- Task prompt
Recast every line of the items below as a JSON list of strings, one string per line, skipping blank lines and leaving out the pictures.

Pointing data for pages and screens
┌──
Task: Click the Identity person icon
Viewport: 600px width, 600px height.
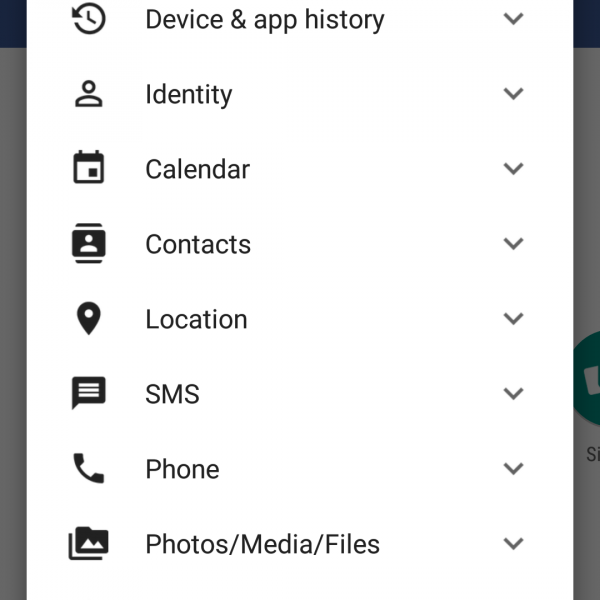Action: coord(89,94)
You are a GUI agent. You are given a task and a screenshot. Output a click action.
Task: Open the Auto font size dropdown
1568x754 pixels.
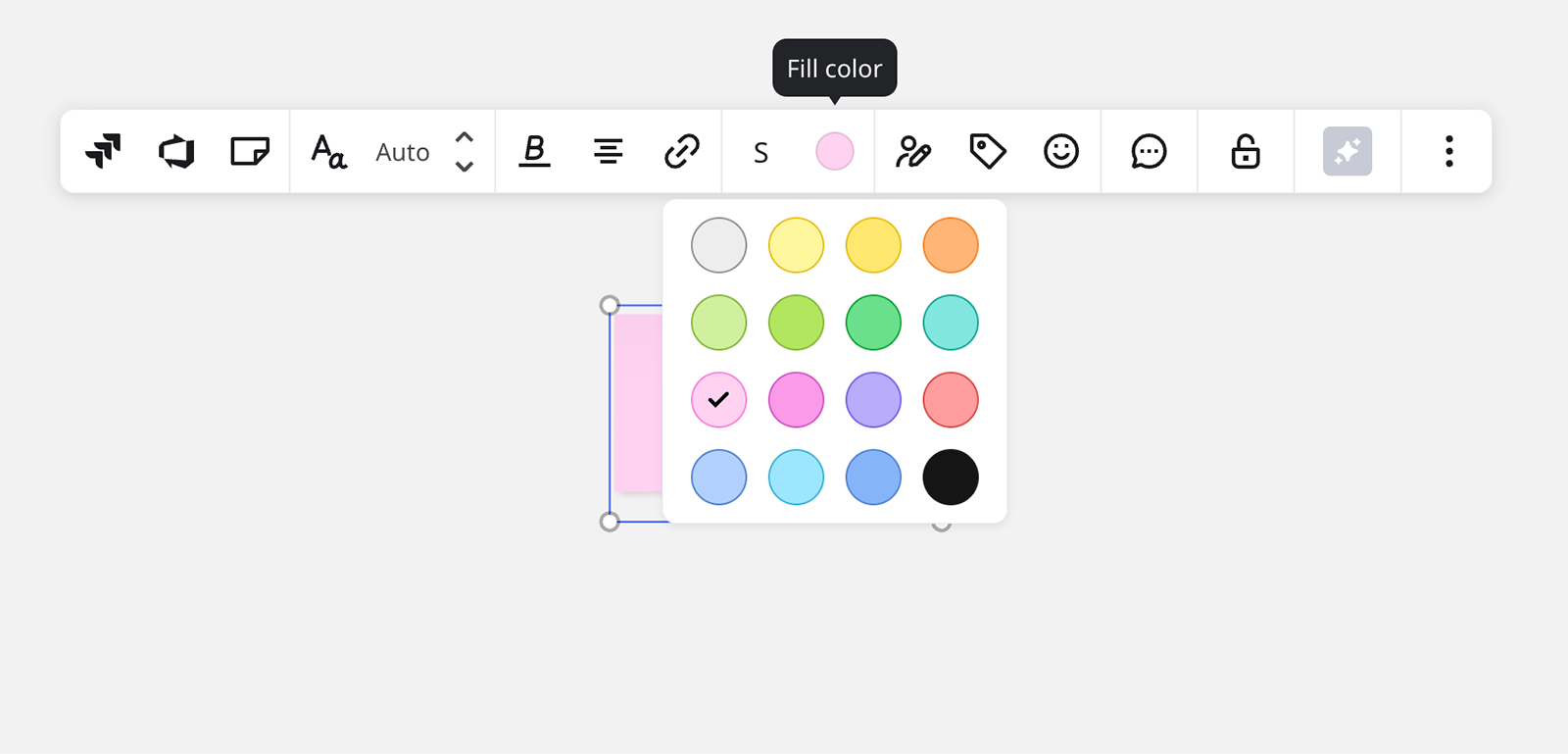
└──
- Reply
[
  "Task: Click the Identity person icon",
  "Viewport: 600px width, 600px height.",
  "Action: coord(89,94)",
  "You are a GUI agent. You are given a task and a screenshot. Output a click action.",
  "Task: Open the Auto font size dropdown",
  "1568x754 pixels."
]